══ Information shown ══

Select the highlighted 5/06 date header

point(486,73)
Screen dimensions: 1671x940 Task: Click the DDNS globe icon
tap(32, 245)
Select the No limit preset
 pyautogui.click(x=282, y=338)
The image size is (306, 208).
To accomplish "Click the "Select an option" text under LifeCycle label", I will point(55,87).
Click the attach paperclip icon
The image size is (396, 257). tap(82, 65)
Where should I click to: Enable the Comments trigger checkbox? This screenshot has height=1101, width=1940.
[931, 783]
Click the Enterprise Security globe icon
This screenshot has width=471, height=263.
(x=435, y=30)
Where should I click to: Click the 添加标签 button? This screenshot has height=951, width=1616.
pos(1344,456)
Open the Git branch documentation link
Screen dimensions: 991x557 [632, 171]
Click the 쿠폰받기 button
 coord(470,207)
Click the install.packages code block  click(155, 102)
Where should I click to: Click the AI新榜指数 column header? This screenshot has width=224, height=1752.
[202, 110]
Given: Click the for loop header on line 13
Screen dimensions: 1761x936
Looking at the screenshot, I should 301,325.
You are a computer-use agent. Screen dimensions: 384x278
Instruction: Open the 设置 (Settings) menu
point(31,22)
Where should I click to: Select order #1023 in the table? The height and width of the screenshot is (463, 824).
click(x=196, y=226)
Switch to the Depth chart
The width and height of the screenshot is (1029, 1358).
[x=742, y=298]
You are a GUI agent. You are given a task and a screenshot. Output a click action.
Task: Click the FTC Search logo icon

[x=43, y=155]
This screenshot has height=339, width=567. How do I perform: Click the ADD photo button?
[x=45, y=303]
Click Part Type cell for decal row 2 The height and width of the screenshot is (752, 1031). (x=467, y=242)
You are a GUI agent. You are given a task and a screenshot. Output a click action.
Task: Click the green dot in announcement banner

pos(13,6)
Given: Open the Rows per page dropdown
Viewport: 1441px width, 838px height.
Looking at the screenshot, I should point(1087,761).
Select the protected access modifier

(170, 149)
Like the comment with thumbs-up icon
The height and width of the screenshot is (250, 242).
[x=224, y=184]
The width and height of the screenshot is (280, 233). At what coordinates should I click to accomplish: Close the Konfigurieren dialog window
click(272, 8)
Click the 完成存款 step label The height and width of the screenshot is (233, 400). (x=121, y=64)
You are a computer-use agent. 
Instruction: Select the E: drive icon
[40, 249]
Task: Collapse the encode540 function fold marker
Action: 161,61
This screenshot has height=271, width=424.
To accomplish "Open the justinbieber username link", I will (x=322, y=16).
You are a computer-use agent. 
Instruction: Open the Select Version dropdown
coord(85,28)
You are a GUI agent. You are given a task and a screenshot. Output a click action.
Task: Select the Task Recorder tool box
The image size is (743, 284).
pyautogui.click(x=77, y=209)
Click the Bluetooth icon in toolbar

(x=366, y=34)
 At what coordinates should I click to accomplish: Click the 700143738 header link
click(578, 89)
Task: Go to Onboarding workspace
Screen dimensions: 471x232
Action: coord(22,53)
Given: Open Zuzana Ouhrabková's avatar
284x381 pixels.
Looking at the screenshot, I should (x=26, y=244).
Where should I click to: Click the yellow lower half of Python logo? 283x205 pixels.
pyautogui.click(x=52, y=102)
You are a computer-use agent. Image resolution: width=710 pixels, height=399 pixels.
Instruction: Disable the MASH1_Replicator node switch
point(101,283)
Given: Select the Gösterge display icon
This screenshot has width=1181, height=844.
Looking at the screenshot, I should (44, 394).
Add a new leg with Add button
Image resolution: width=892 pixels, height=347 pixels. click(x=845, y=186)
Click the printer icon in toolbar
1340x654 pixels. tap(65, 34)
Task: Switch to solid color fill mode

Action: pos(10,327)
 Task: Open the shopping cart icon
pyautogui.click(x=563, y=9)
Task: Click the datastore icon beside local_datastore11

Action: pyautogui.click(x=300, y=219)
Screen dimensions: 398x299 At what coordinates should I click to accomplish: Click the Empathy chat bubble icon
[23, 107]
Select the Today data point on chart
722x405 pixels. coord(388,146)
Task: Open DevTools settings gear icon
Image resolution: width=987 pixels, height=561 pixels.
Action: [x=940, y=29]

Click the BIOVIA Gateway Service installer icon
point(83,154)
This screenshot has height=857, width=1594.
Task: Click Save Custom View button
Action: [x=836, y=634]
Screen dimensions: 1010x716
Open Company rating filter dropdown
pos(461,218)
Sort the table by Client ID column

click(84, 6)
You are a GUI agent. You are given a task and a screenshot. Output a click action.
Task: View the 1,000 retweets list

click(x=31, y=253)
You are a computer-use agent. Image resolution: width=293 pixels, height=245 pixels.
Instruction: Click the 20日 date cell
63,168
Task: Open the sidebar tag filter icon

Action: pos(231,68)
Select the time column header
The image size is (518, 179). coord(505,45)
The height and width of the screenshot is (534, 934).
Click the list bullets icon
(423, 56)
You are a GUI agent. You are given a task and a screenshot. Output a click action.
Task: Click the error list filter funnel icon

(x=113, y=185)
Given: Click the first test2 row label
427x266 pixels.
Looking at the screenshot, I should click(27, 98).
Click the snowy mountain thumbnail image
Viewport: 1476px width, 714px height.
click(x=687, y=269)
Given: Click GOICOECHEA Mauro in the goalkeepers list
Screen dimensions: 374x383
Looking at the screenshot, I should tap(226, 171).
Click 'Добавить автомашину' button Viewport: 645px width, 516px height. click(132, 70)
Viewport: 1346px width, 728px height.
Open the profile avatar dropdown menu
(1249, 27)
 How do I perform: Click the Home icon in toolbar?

═══

Stated exercise:
Arrange every line of the items above as a Markdown table with the columns Row and Line, numbering the rows in order and leaving out blank lines.

Solution to this task:
| Row | Line |
|---|---|
| 1 | Select the highlighted 5/06 date header |
| 2 | point(486,73) |
| 3 | Screen dimensions: 1671x940 Task: Click the DDNS globe icon |
| 4 | tap(32, 245) |
| 5 | Select the No limit preset |
| 6 |  pyautogui.click(x=282, y=338) |
| 7 | The image size is (306, 208). |
| 8 | To accomplish "Click the "Select an option" text under LifeCycle label", I will point(55,87). |
| 9 | Click the attach paperclip icon |
| 10 | The image size is (396, 257). tap(82, 65) |
| 11 | Where should I click to: Enable the Comments trigger checkbox? This screenshot has height=1101, width=1940. |
| 12 | [931, 783] |
| 13 | Click the Enterprise Security globe icon |
| 14 | This screenshot has width=471, height=263. |
| 15 | (x=435, y=30) |
| 16 | Where should I click to: Click the 添加标签 button? This screenshot has height=951, width=1616. |
| 17 | pos(1344,456) |
| 18 | Open the Git branch documentation link |
| 19 | Screen dimensions: 991x557 [632, 171] |
| 20 | Click the 쿠폰받기 button |
| 21 |  coord(470,207) |
| 22 | Click the install.packages code block  click(155, 102) |
| 23 | Where should I click to: Click the AI新榜指数 column header? This screenshot has width=224, height=1752. |
| 24 | [202, 110] |
| 25 | Given: Click the for loop header on line 13 |
| 26 | Screen dimensions: 1761x936 |
| 27 | Looking at the screenshot, I should 301,325. |
| 28 | You are a computer-use agent. Screen dimensions: 384x278 |
| 29 | Instruction: Open the 设置 (Settings) menu |
| 30 | point(31,22) |
| 31 | Where should I click to: Select order #1023 in the table? The height and width of the screenshot is (463, 824). |
| 32 | click(x=196, y=226) |
| 33 | Switch to the Depth chart |
| 34 | The width and height of the screenshot is (1029, 1358). |
| 35 | [x=742, y=298] |
| 36 | You are a GUI agent. You are given a task and a screenshot. Output a click action. |
| 37 | Task: Click the FTC Search logo icon |
| 38 | [x=43, y=155] |
| 39 | This screenshot has height=339, width=567. How do I perform: Click the ADD photo button? |
| 40 | [x=45, y=303] |
| 41 | Click Part Type cell for decal row 2 The height and width of the screenshot is (752, 1031). (x=467, y=242) |
| 42 | You are a GUI agent. You are given a task and a screenshot. Output a click action. |
| 43 | Task: Click the green dot in announcement banner |
| 44 | pos(13,6) |
| 45 | Given: Open the Rows per page dropdown |
| 46 | Viewport: 1441px width, 838px height. |
| 47 | Looking at the screenshot, I should point(1087,761). |
| 48 | Select the protected access modifier |
| 49 | (170, 149) |
| 50 | Like the comment with thumbs-up icon |
| 51 | The height and width of the screenshot is (250, 242). |
| 52 | [x=224, y=184] |
| 53 | The width and height of the screenshot is (280, 233). At what coordinates should I click to accomplish: Close the Konfigurieren dialog window |
| 54 | click(272, 8) |
| 55 | Click the 完成存款 step label The height and width of the screenshot is (233, 400). (x=121, y=64) |
| 56 | You are a computer-use agent.  |
| 57 | Instruction: Select the E: drive icon |
| 58 | [40, 249] |
| 59 | Task: Collapse the encode540 function fold marker |
| 60 | Action: 161,61 |
| 61 | This screenshot has height=271, width=424. |
| 62 | To accomplish "Open the justinbieber username link", I will (x=322, y=16). |
| 63 | You are a computer-use agent.  |
| 64 | Instruction: Open the Select Version dropdown |
| 65 | coord(85,28) |
| 66 | You are a GUI agent. You are given a task and a screenshot. Output a click action. |
| 67 | Task: Select the Task Recorder tool box |
| 68 | The image size is (743, 284). |
| 69 | pyautogui.click(x=77, y=209) |
| 70 | Click the Bluetooth icon in toolbar |
| 71 | (x=366, y=34) |
| 72 |  At what coordinates should I click to accomplish: Click the 700143738 header link |
| 73 | click(578, 89) |
| 74 | Task: Go to Onboarding workspace |
| 75 | Screen dimensions: 471x232 |
| 76 | Action: coord(22,53) |
| 77 | Given: Open Zuzana Ouhrabková's avatar |
| 78 | 284x381 pixels. |
| 79 | Looking at the screenshot, I should (x=26, y=244). |
| 80 | Where should I click to: Click the yellow lower half of Python logo? 283x205 pixels. |
| 81 | pyautogui.click(x=52, y=102) |
| 82 | You are a computer-use agent. Image resolution: width=710 pixels, height=399 pixels. |
| 83 | Instruction: Disable the MASH1_Replicator node switch |
| 84 | point(101,283) |
| 85 | Given: Select the Gösterge display icon |
| 86 | This screenshot has width=1181, height=844. |
| 87 | Looking at the screenshot, I should (44, 394). |
| 88 | Add a new leg with Add button |
| 89 | Image resolution: width=892 pixels, height=347 pixels. click(x=845, y=186) |
| 90 | Click the printer icon in toolbar |
| 91 | 1340x654 pixels. tap(65, 34) |
| 92 | Task: Switch to solid color fill mode |
| 93 | Action: pos(10,327) |
| 94 |  Task: Open the shopping cart icon |
| 95 | pyautogui.click(x=563, y=9) |
| 96 | Task: Click the datastore icon beside local_datastore11 |
| 97 | Action: pyautogui.click(x=300, y=219) |
| 98 | Screen dimensions: 398x299 At what coordinates should I click to accomplish: Click the Empathy chat bubble icon |
| 99 | [23, 107] |
| 100 | Select the Today data point on chart |
| 101 | 722x405 pixels. coord(388,146) |
| 102 | Task: Open DevTools settings gear icon |
| 103 | Image resolution: width=987 pixels, height=561 pixels. |
| 104 | Action: [x=940, y=29] |
| 105 | Click the BIOVIA Gateway Service installer icon |
| 106 | point(83,154) |
| 107 | This screenshot has height=857, width=1594. |
| 108 | Task: Click Save Custom View button |
| 109 | Action: [x=836, y=634] |
| 110 | Screen dimensions: 1010x716 |
| 111 | Open Company rating filter dropdown |
| 112 | pos(461,218) |
| 113 | Sort the table by Client ID column |
| 114 | click(84, 6) |
| 115 | You are a GUI agent. You are given a task and a screenshot. Output a click action. |
| 116 | Task: View the 1,000 retweets list |
| 117 | click(x=31, y=253) |
| 118 | You are a computer-use agent. Image resolution: width=293 pixels, height=245 pixels. |
| 119 | Instruction: Click the 20日 date cell |
| 120 | 63,168 |
| 121 | Task: Open the sidebar tag filter icon |
| 122 | Action: pos(231,68) |
| 123 | Select the time column header |
| 124 | The image size is (518, 179). coord(505,45) |
| 125 | The height and width of the screenshot is (534, 934). |
| 126 | Click the list bullets icon |
| 127 | (423, 56) |
| 128 | You are a GUI agent. You are given a task and a screenshot. Output a click action. |
| 129 | Task: Click the error list filter funnel icon |
| 130 | (x=113, y=185) |
| 131 | Given: Click the first test2 row label |
| 132 | 427x266 pixels. |
| 133 | Looking at the screenshot, I should click(27, 98). |
| 134 | Click the snowy mountain thumbnail image |
| 135 | Viewport: 1476px width, 714px height. |
| 136 | click(x=687, y=269) |
| 137 | Given: Click GOICOECHEA Mauro in the goalkeepers list |
| 138 | Screen dimensions: 374x383 |
| 139 | Looking at the screenshot, I should tap(226, 171). |
| 140 | Click 'Добавить автомашину' button Viewport: 645px width, 516px height. click(132, 70) |
| 141 | Viewport: 1346px width, 728px height. |
| 142 | Open the profile avatar dropdown menu |
| 143 | (1249, 27) |
| 144 |  How do I perform: Click the Home icon in toolbar? |